Entretien avec l’ambassadrice du Venezuela auprès de l’Union européenne, Claudia Salerno, qui a été déclarée persona non grata par le Conseil des affaires étrangères de l’UE
Les relations entre le Venezuela et l’Union européenne se trouvent une fois de plus dans une situation de tension maximale. L’application de mesures coercitives contre 19 fonctionnaires vénézuéliens par le bloc européen a entraîné l’expulsion de l’ambassadrice de l’UE à Caracas. 48 heures plus tard, le Conseil des affaires étrangères de l’UE a pris la même décision à l’encontre de l’ambassadrice du Venezuela auprès de l’Union européenne, Claudia Salerno.
Pour en savoir plus, Sputnik s’est entretenu avec Claudia Salerno, également ambassadrice du Venezuela auprès du Royaume de Belgique et du Luxembourg, et docteur en droit international public à l’université Panthéon-Assas (France). Propos recueillis par Karen Méndez Loffrendo / Sputnik
Karen Méndez Loffrendo : Après presque cinq ans en tant qu’ambassadrice du Venezuela auprès de l’UE, vous avez été déclarée persona non grata, que va-t-il se passer maintenant, avez-vous une heure précise pour partir ?
Claudia Salerno : Non, non. J’ai la particularité d’avoir trois fonctions dans cet espace. Je suis une représentante auprès de l’UE, mais je suis également ambassadrice extraordinaire et plénipotentiaire auprès de la Belgique et du Luxembourg, ce qui signifie que je continue à exercer ces fonctions. Seule la Belgique, en tant qu’État d’accueil, peut ordonner l’expulsion. L’UE ne peut pas. En principe, le texte de la note verbale qui m’a été remise utilise donc le terme persona non grata, mais uniquement en relation avec mon rôle d’ambassadrice auprès de l’Union européenne. En attendant, je continuerai à exercer de manière régulière les fonctions d’ambassadrice en Belgique et au Luxembourg.
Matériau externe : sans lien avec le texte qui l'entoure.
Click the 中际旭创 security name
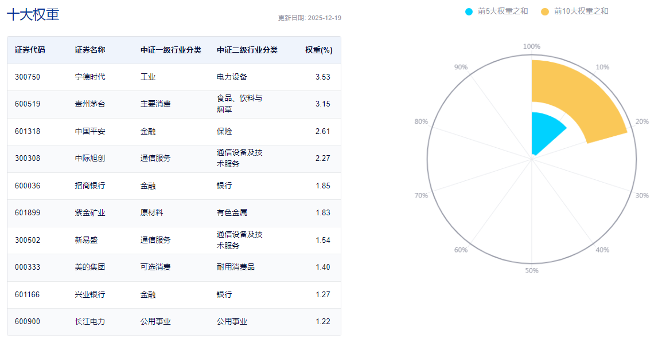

Karen Méndez Loffrendo : Quelles seront les conséquences de l’expulsion de ses délégués diplomatiques pour le Venezuela et l’UE ?
Claudia Salerno : La première chose à souligner est que le Venezuela a pris cette décision avec beaucoup de réticence. Nous n’avons jamais voulu en arriver là, à devoir vivre ce pénible moment avec l’Union européenne.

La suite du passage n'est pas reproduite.